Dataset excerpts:
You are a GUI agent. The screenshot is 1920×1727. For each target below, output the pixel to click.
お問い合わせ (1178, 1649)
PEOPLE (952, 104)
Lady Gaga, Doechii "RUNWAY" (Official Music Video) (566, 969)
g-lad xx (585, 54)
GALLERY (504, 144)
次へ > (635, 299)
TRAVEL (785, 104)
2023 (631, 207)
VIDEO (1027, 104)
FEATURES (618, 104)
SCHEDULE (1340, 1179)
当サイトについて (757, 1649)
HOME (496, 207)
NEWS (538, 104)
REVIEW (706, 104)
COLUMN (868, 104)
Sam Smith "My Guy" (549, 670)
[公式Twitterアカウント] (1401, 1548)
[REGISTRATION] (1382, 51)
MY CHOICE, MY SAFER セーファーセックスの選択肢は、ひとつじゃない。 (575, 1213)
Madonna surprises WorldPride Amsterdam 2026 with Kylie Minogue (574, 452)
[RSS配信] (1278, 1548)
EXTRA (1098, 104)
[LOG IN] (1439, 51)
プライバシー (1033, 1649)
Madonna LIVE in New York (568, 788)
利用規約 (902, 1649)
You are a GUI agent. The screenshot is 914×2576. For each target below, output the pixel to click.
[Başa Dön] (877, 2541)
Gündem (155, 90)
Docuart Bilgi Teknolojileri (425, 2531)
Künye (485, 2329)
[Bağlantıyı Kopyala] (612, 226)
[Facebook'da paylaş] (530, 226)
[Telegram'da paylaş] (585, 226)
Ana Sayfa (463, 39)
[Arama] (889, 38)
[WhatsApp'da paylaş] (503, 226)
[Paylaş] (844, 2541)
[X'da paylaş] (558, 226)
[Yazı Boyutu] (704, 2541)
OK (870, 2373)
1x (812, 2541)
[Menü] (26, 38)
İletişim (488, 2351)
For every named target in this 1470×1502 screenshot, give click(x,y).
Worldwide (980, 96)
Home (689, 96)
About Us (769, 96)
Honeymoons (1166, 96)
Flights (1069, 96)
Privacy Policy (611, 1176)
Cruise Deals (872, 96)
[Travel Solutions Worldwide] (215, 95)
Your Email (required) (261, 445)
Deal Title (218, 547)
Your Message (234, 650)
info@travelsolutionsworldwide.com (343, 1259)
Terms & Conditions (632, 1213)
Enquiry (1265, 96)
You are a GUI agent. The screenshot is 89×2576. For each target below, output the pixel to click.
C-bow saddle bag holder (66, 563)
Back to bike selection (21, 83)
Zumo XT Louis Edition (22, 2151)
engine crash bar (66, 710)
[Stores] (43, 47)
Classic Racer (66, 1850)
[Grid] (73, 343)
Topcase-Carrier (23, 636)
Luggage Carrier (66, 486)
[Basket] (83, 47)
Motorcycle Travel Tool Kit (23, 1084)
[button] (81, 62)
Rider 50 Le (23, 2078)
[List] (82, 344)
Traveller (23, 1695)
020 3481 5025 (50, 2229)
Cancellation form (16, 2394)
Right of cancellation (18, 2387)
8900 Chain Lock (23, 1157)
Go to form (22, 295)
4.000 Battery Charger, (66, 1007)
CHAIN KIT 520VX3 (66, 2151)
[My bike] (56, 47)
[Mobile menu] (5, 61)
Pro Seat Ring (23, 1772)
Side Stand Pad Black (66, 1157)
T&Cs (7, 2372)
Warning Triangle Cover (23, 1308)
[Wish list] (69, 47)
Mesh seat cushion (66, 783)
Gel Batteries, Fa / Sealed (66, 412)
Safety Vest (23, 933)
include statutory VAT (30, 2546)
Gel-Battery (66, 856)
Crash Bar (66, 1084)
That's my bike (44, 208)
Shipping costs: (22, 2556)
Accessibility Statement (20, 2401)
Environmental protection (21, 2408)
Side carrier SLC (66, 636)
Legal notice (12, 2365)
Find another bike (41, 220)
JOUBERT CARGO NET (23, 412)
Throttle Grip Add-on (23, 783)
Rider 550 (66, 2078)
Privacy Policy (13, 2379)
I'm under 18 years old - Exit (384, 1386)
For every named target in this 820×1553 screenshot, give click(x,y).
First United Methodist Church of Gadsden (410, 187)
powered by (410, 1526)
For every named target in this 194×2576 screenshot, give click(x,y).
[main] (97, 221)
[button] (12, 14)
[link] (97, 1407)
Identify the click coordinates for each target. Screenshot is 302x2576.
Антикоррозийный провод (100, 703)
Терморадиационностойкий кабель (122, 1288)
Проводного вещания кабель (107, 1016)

* Work instruction *
Take every line above that includes "pixel" and list it.

* Task response *
You are a GUI agent. The screenshot is 1920×1727. For each target below, output the pixel to click.
You are a GUI agent. The screenshot is 914×2576. For each target below, output the pixel to click.
You are a GUI agent. The screenshot is 89×2576. For each target below, output the pixel to click.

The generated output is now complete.